As the bank grew it started to acquire other banks in the city. In the 1920s it merged with Davenport Savings Bank and Scott County Savings Bank and was renamed Union Savings Bank and Trust Company. After the start of the Great Depression many banks failed or were severely weakened. One of those banks was First National Bank, which Union Savings Bank and Trust took over before the Bank Holiday in 1933. The other Davenport banks who survived up to this time included: American Commercial and Savings Bank, Bechtel Trust Company, Northwest Davenport Savings Bank, and Home Savings Bank. The bank, however, was not one of the banks to emerge after the Bank Holiday. In 1946 a $75,000 renovation of the former banking hall created two floors of retail stores, which was when the building was renamed the Union Arcade. Davenport architectural firm Kruse & Parish designed the renovation and Tunnicliff Construction Company was the general contractor. Professional offices occupied the upper floors.

Rodney Blackwell of Financial District Properties bought the Union Arcade in late 2013 for $1.65 million. In March 2014 a renovation project began to turn the building into 68 market-rate apartments with commercial space on the main level. The $16.65 million project was completed in May 2015. Three of the apartments are lofts and the rest are studios and one- and two-bedroom units. The mezzanine was converted into a resident lounge and a laundry room. The building's original marble floors were retained in the common areas, and the mail chute and historic doors were left in place for appearances.

==Architecture==
The building is a seven-story, L-shaped structure designed in the Neoclassical and the emerging Chicago Commercial Style. It is 125 ft tall. The main façade of the building fronted Brady Street, with its secondary façade on East Third Street. It is built of limestone and it has a limestone foundation. The Neoclassical details are found primarily on the street level façade, which was the part of the building constructed around 1915. When it was built it had columns in the Ionic order at the street level side on Brady Street.

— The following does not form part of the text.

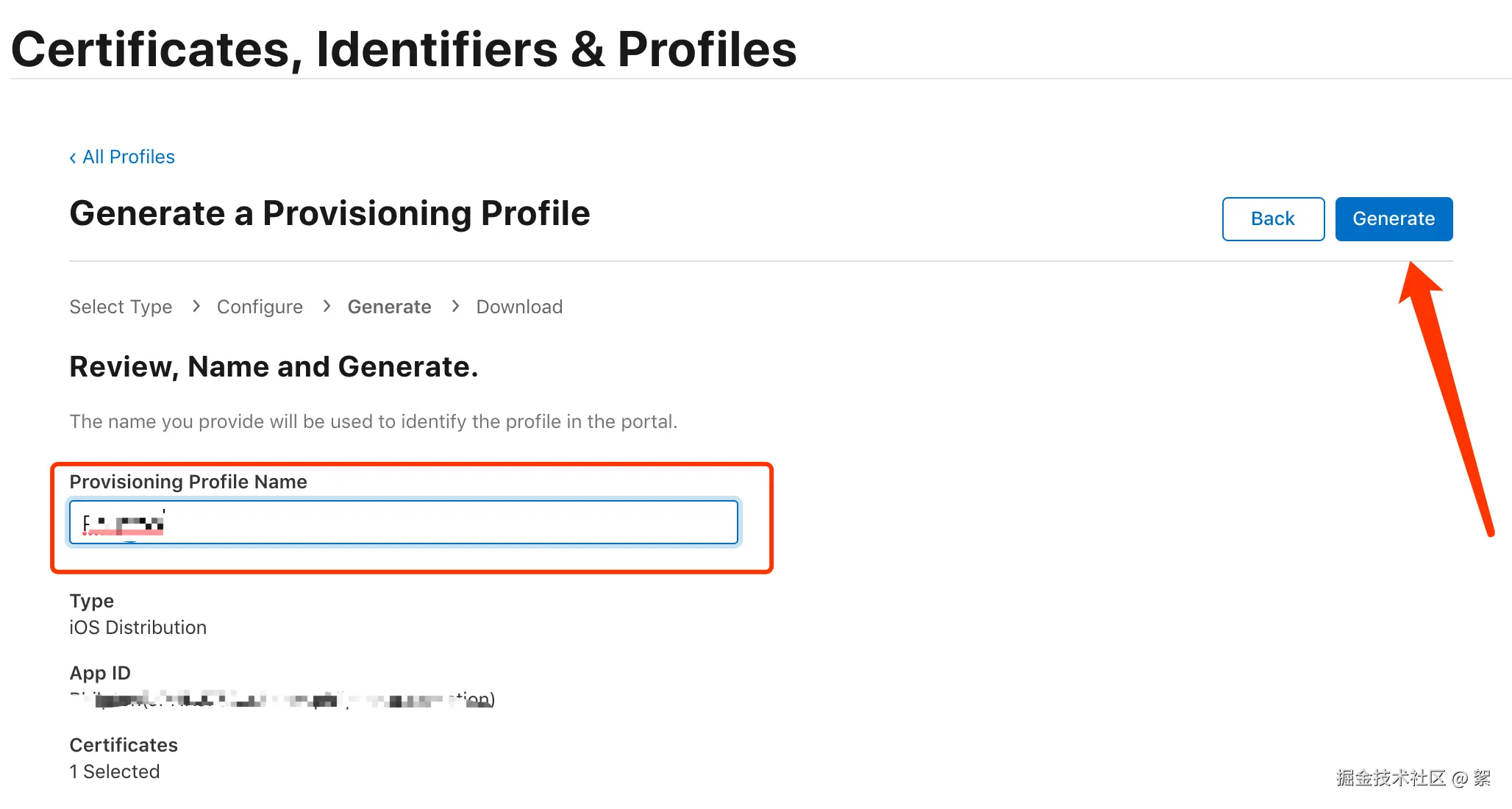Click the Review, Name and Generate heading
Image resolution: width=1512 pixels, height=809 pixels.
tap(274, 366)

On the north side, the columns become pilasters featuring the Corinthian order.

The upper floors were constructed nine years after the lower level of the building. It is here that the Chicago Commercial Style is in evidence. The windows are stacked in pairs between the vertical piers and are themselves separated by decorative metal spandrel panels. The top of the building features a heavy cornice.

Kruse & Parish was the architectural firm that remodeled the building's storefront to function as the Union Arcade. It is probably at that time that the Ionic columns were removed from the building. The mezzanine level, which provides a transition to the upper levels, was also added at that time.